By the end of this article, you'll be able to use it for a whole lot more.

Three kinds of variable substitution are available for use: pattern matching, substitution and command substitution. I talk about the first two variables here and leave command substitution for another time.

Pattern Matching

In pattern matching, you can match from the left or from the right. The operators, along with their functions and examples, are shown below:

Operator: ${foo#t*is}

Function: deletes the shortest possible match from the left

Example:

$ export foo="this is a test"
$ echo ${foo#t*is}
is a test
$

Operator: ${foo##t*is}

Function: deletes the longest possible match from the left

Example:

$ export foo="this is a test"
$ echo ${foo##t*is}
a test
$

Operator: ${foo%t*st}

Function: deletes the shortest possible match from the right

Example:

$ export foo="this is a test"
$ echo ${foo%t*st}
this is a
$

Operator: ${foo%%t*st}

Function: deletes the longest possible match from the right

Example:

$ export foo="this is a test"
$ echo ${foo%%t*st}

$

Although the # and % identifiers may not seem obvious, they have a convenient mnemonic. The # key is on the left side of the $ key and operates from the left. The % key is on the right of the $ key and operates from the right. (This is true, at least, for US qwerty keyboards.)

The operators listed above can be used to do a variety of things. For example, the following script changes the extension of all .html files so they now are .htm files.

#!/bin/bash 
# quickly convert html filenames for use on a dossy system
# only handles file extensions, not file names
for i in *.html; do
   if [ -f ${i%l} ]; then 
      echo "${i%l} already exists"

•••••

BRIEF ▸ Sum up the text on shell variable substitution above in three sentences.

GIVEN INFORMATION ▸

•••••

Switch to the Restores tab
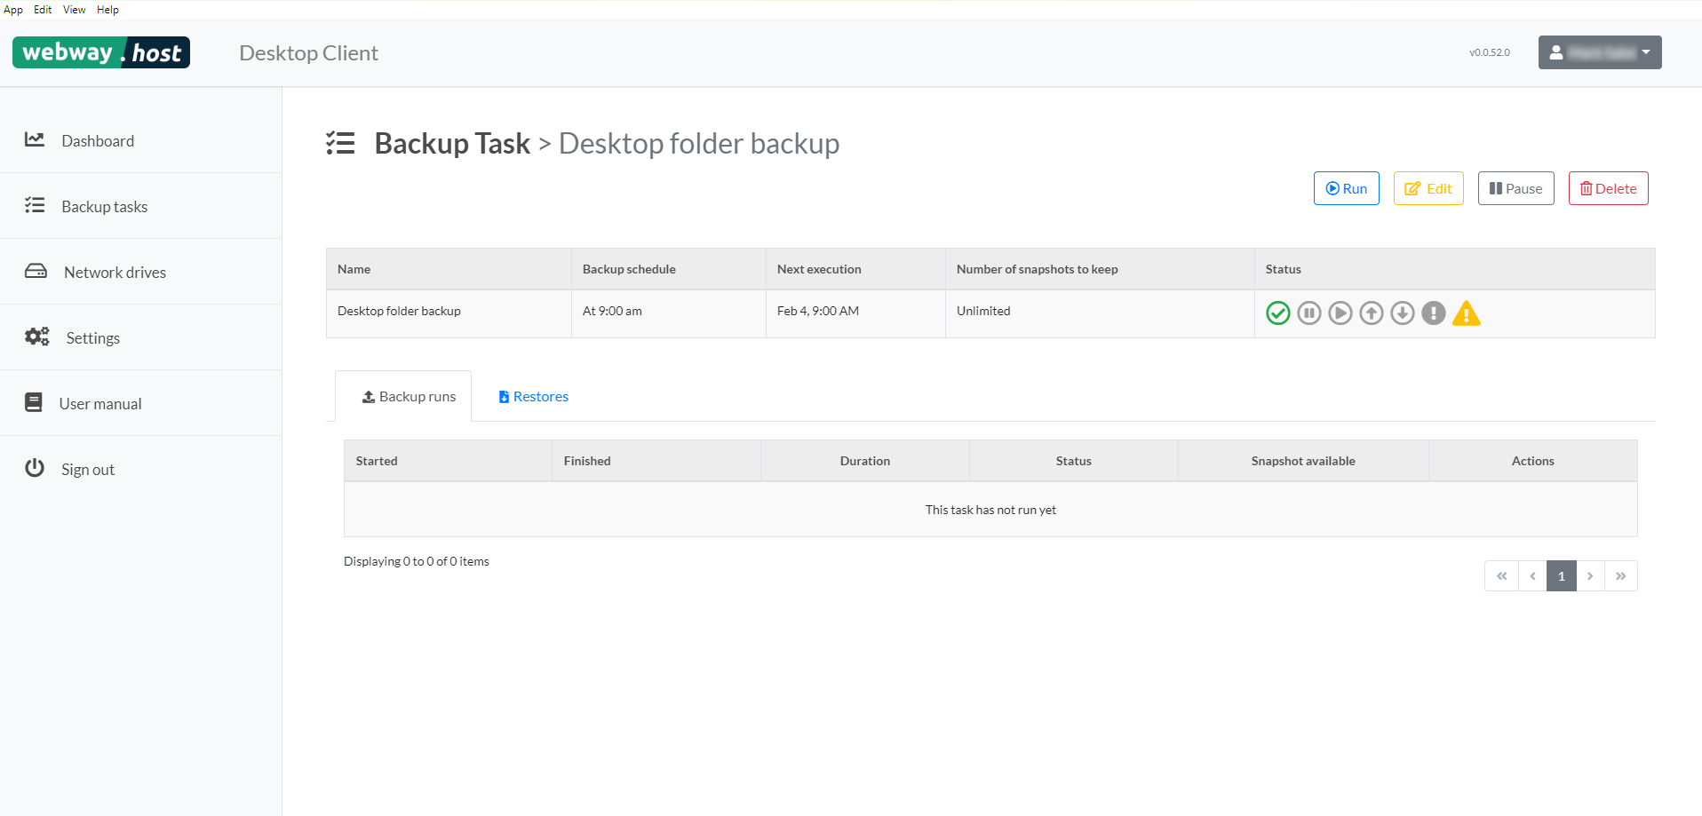This screenshot has width=1702, height=816. click(x=532, y=396)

•••••

RESPONSE BELOW ▸ Of the three kinds of variable substitution, the text covers pattern matching and substitution, and it leaves command substitution for another time. In pattern matching, the # operator deletes the shortest match from the left and ## deletes the longest, while % and %% do the same from the right. An easy way to remember them is that # sits to the left of $ and % to the right on a US qwerty keyboard, and one use for these operators is a script that changes .html file extensions to .htm.